— PROMPT —
Your output should consist of the lines from the first line of the records below through the one with "Run by the people for the people (132, 1700)", exactly, minus the pictures.

Segment Open

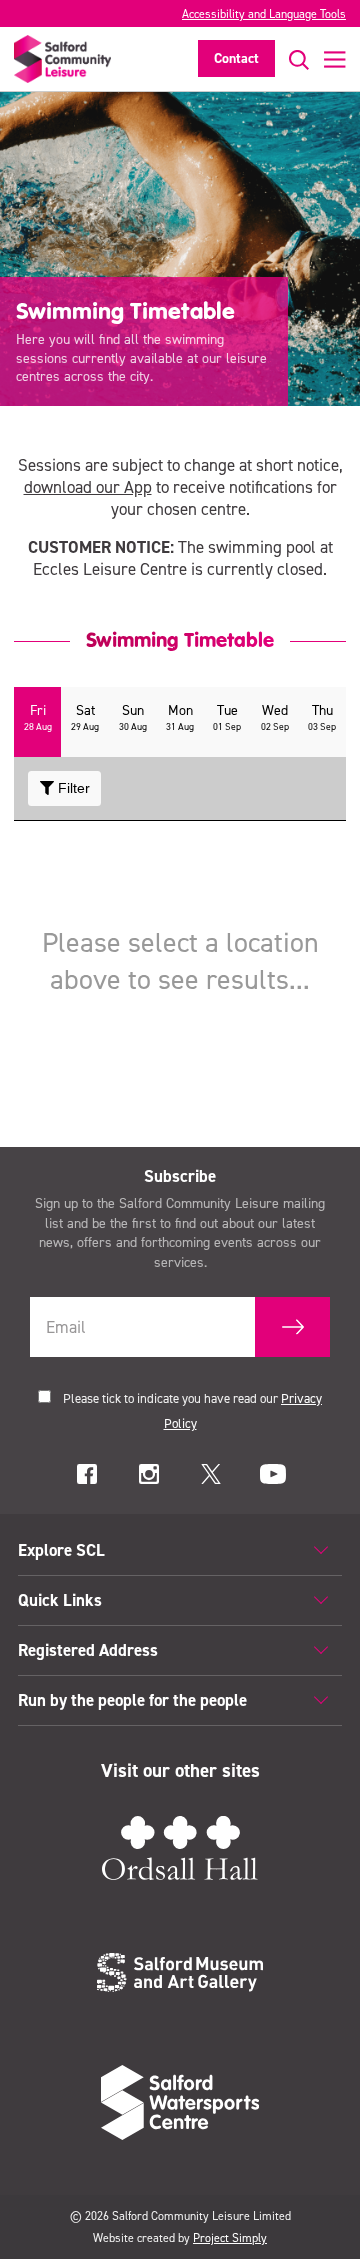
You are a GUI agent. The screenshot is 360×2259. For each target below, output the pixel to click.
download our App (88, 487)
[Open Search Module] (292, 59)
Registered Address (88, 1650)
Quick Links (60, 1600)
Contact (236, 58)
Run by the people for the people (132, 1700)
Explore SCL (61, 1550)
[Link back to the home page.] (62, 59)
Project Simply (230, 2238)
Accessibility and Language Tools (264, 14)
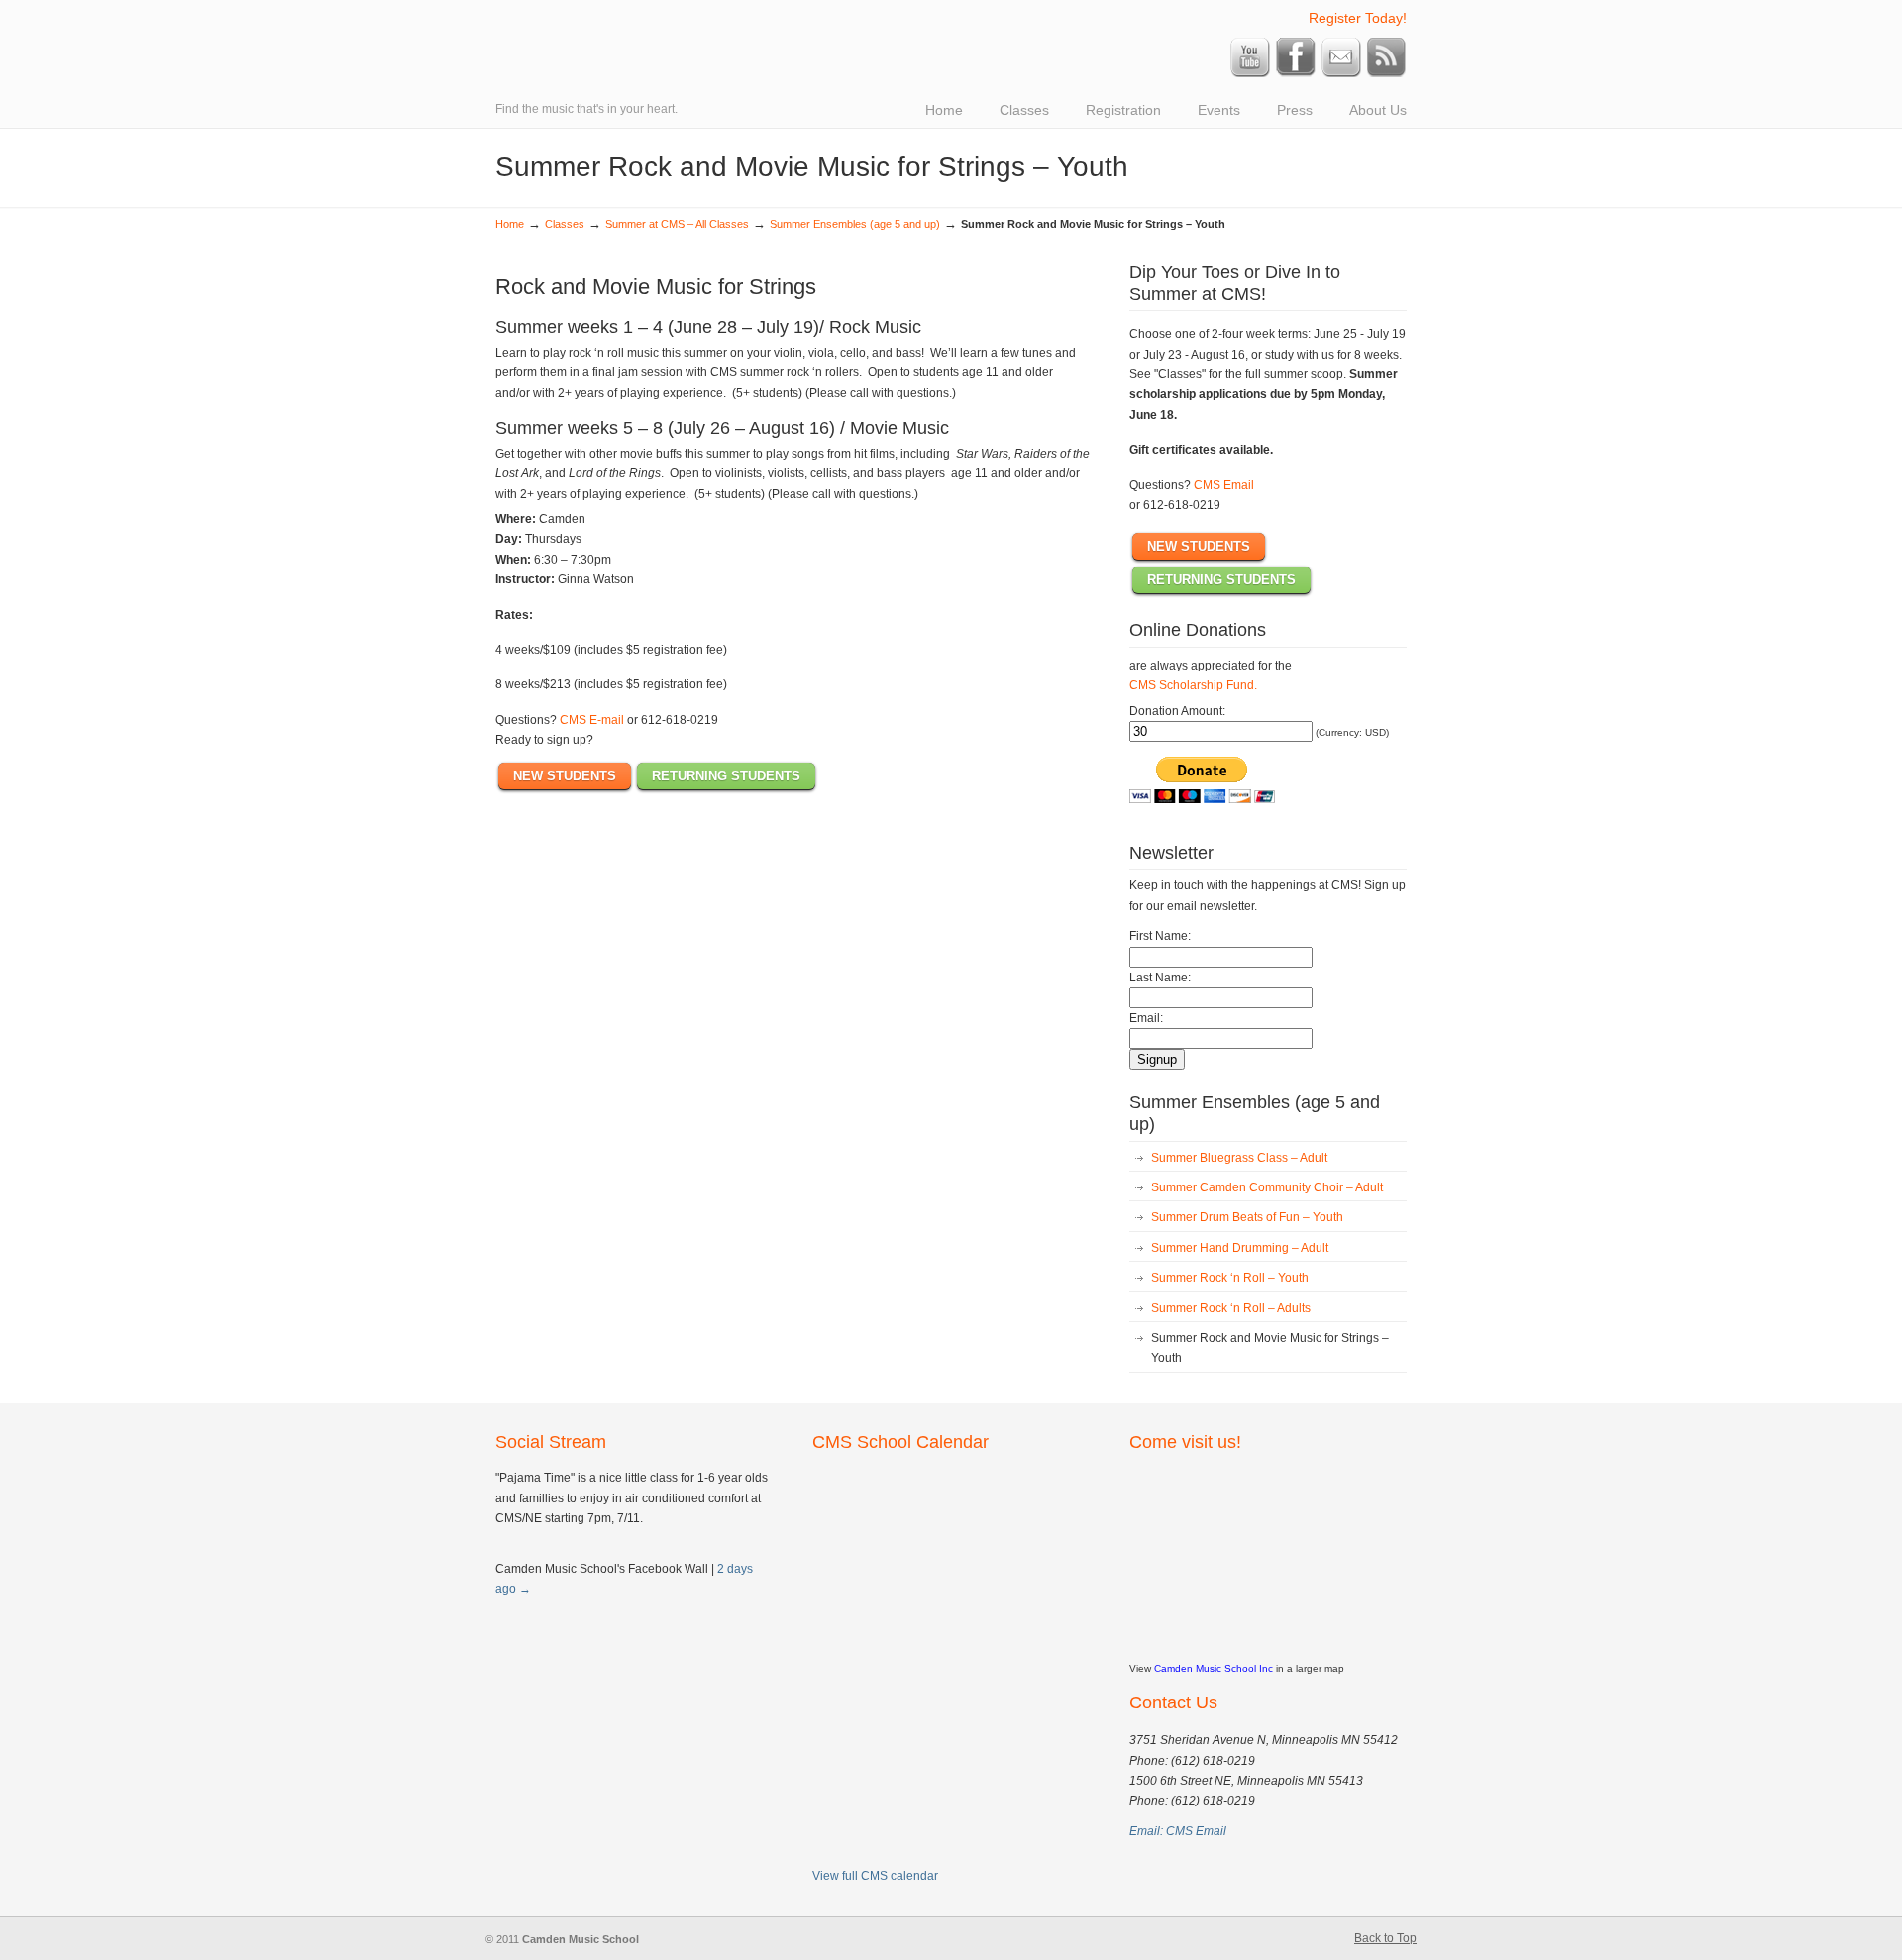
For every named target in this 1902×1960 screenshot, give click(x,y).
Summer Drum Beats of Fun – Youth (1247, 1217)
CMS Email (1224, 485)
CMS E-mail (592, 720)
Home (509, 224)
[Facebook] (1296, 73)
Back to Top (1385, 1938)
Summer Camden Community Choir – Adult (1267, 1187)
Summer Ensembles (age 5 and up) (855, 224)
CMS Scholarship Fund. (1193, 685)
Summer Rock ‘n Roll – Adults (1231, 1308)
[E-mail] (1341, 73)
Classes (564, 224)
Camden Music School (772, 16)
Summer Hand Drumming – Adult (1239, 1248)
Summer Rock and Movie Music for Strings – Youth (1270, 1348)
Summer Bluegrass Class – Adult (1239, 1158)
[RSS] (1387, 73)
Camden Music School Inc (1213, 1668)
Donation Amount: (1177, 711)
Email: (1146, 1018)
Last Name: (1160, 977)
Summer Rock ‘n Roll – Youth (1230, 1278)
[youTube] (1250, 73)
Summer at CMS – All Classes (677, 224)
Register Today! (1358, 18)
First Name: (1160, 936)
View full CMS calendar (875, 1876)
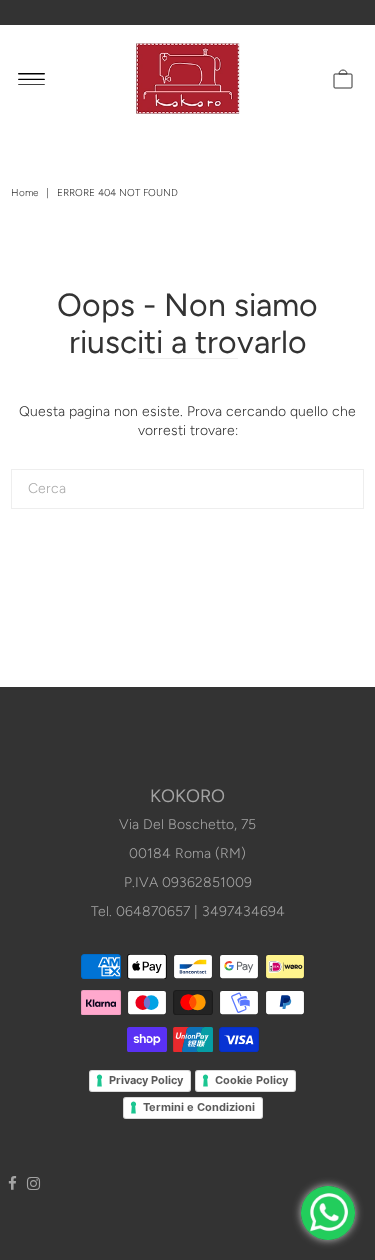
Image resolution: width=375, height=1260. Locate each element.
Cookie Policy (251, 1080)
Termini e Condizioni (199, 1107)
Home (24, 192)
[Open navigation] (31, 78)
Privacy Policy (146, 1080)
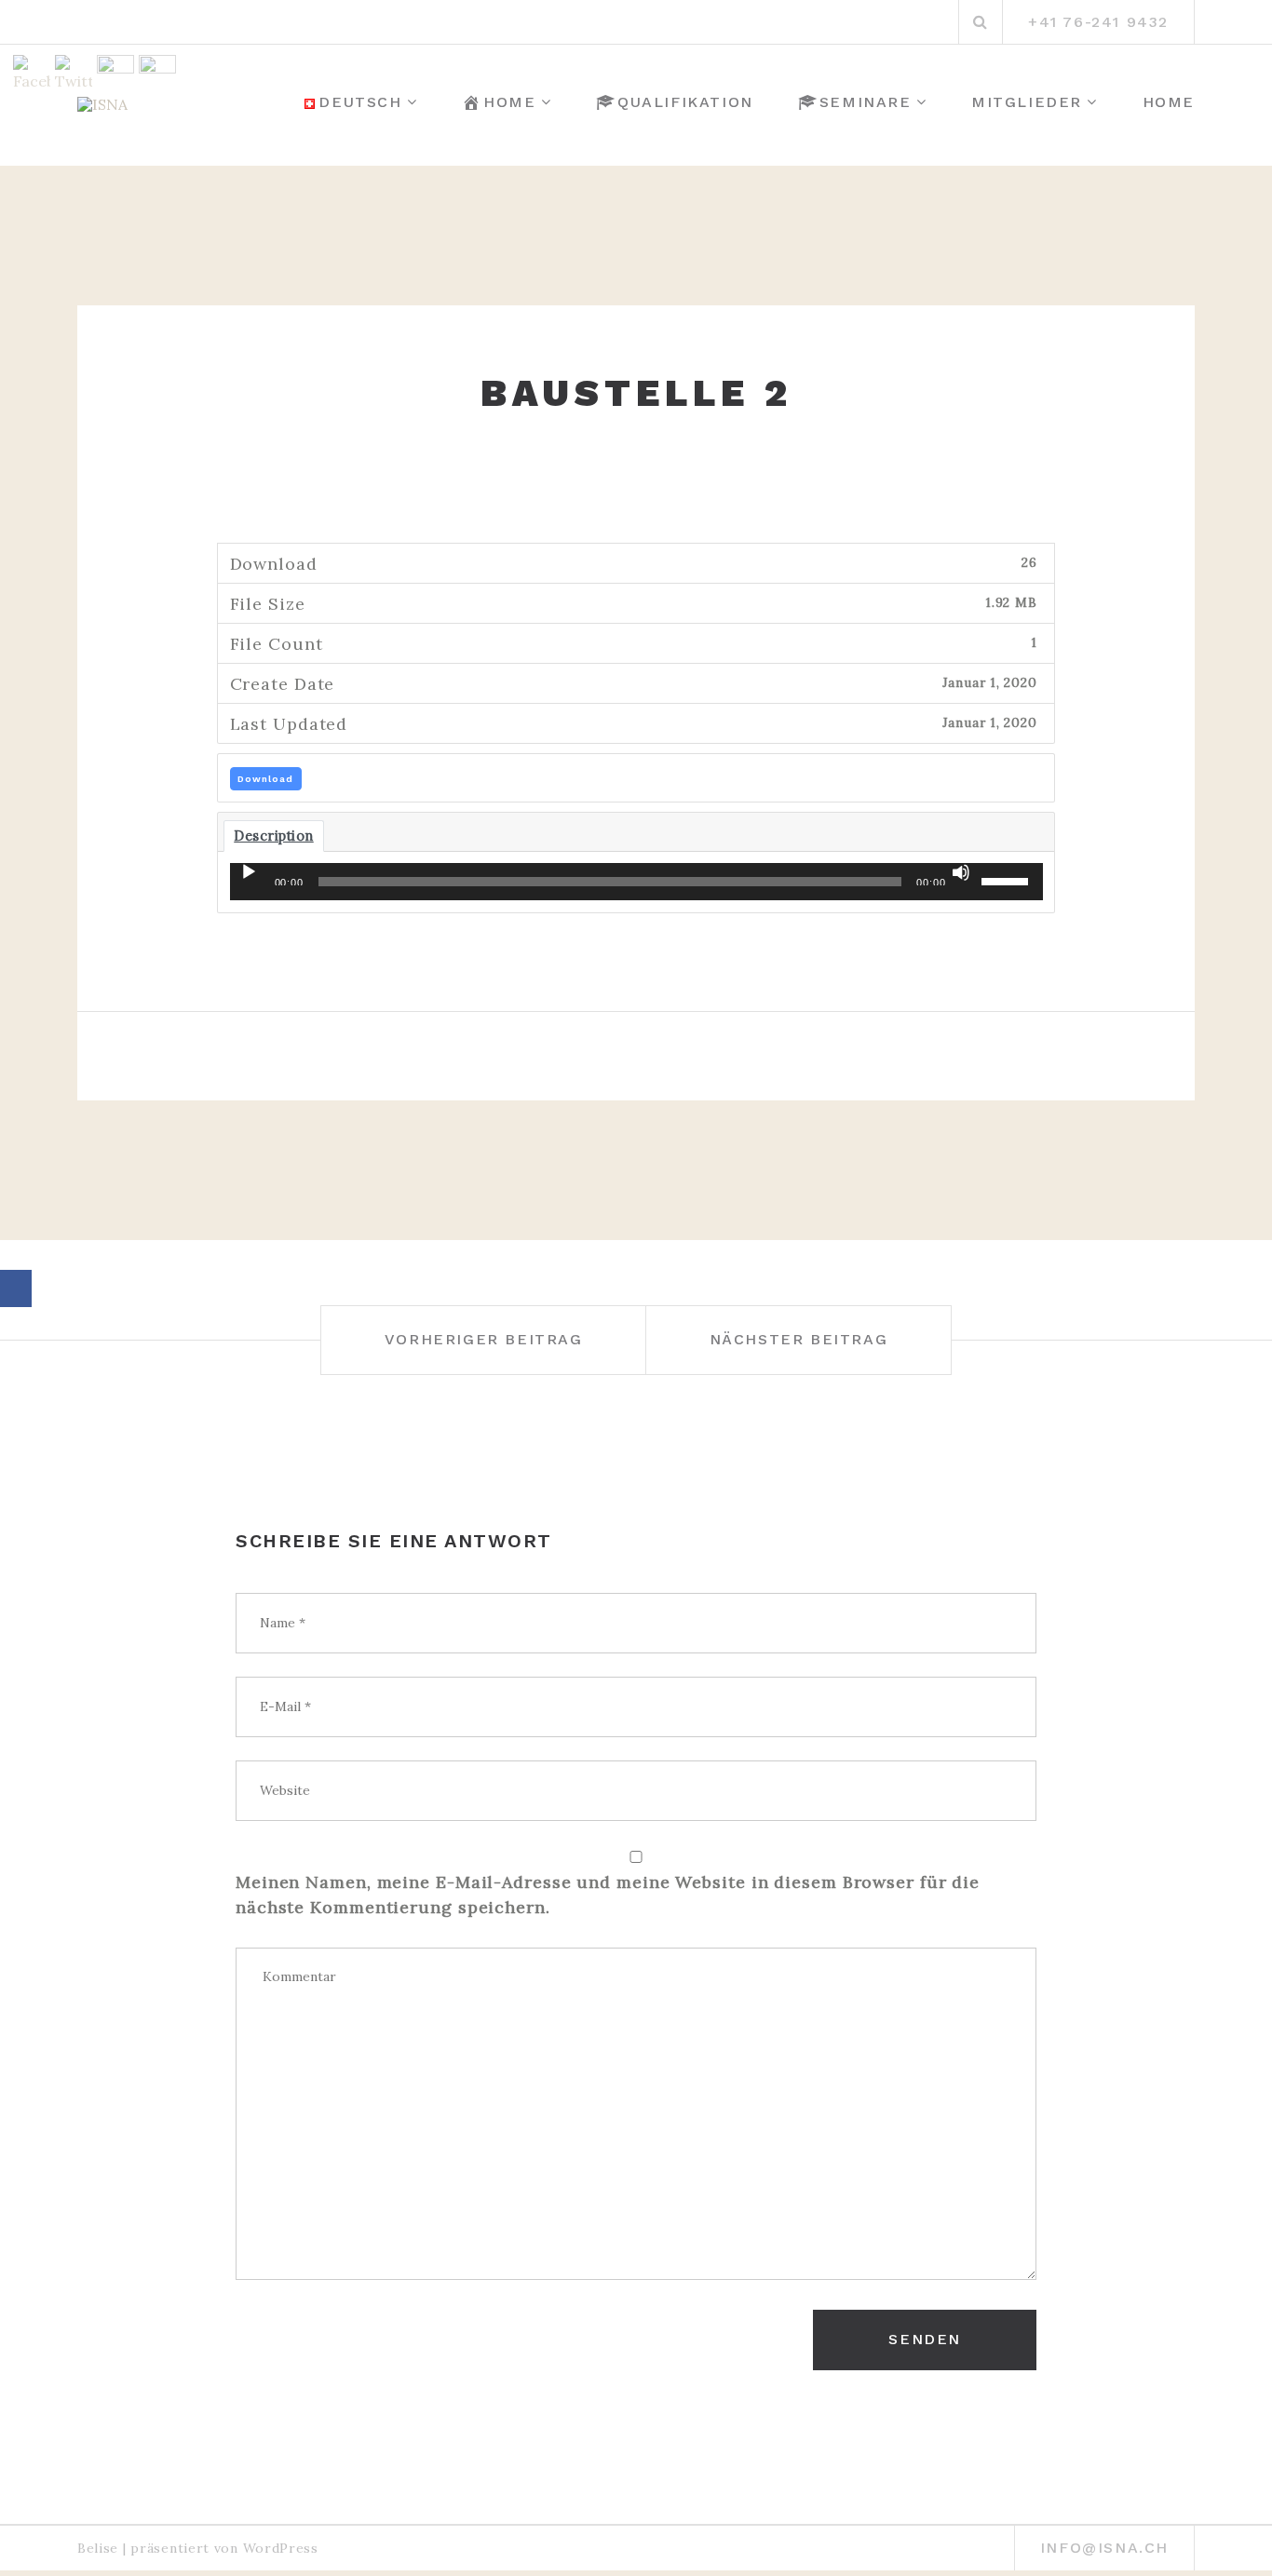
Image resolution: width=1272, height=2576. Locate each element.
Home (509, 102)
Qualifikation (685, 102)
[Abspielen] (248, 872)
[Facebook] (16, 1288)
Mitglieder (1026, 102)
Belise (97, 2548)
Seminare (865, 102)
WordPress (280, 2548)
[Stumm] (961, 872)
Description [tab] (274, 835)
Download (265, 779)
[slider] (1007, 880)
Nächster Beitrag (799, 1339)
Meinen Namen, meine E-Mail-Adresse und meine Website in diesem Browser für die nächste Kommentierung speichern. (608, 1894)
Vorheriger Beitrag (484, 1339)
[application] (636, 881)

Segment Closed

— ANSWER TO THE PROBLEM —
You are a GUI agent. The screenshot is 360×2259. For each target below, output the pixel to click.
download our App (88, 487)
[Open Search Module] (292, 59)
Registered Address (88, 1650)
Quick Links (60, 1600)
Contact (236, 58)
Run by the people for the people (132, 1700)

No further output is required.